The whole Country is like this in macroscopic form. The system is breaking down, and the age of THX1138 is here, where one's 'cost' is the determining factor of who and when they go to prison. The millions in the system all know how un-just it is and they comprise a Party larger than either the Reps. or Dems. Wake them up and you have the 60's all over again, with a vengeance. Society can and should condemn criminal behavior, but if the intent is to make slaves for missing a telephone call, then the injustice must be addressed or will find vent in some other way.

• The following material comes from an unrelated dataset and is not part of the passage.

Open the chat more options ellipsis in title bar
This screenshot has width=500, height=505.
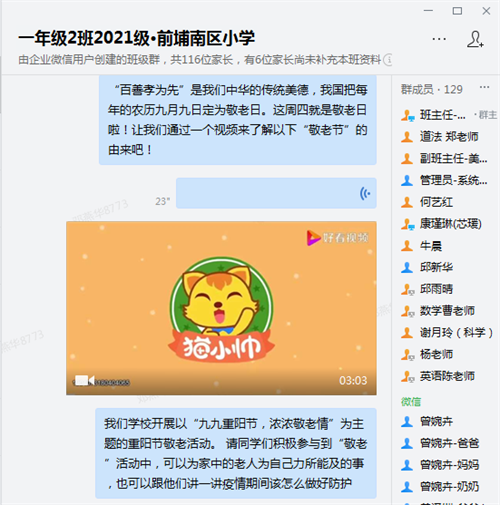tap(439, 39)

Your friends treatment is common. His best option though is to stay straight and get free of it, not perpetuate the behaviors that got it all started. Grin and bear it like a bad relationship, till he can get free of it.
on Apr 06, 2004
You are so right, Wahkanta!

The "Prison Industrial Complex" has merged with the Military Industrial Complex(Wackenhut and Haliburton are two of many examples of companies that make billions off our taxes by providing different forms of 'security,' which translate as scams of incarceration and incapacitation.

My point is that we CAN do something about all this, if we'll just be stalwart in relating to each other and standing for each other. I hesitate to imagine a future where we don't become more socially responsive and responsible. Thanks for responding!
on Apr 06, 2004
An extraordinary blog with a most important message. Good luck, JU will improve in dignity with your input. I give it an insightful.
on Apr 06, 2004
Thank you sir!

High praise from the maestro. I like what Octavio Paz said once: "He dreamed, dreaming not to remember his true life of lies,
but to remember his lying life of truths."
on Oct 08, 2004
"The Will to Overcome Hopelessness Has to Be Our Own"

I'm thinking this one needs to be bumped, Jimbo, until I can feature you!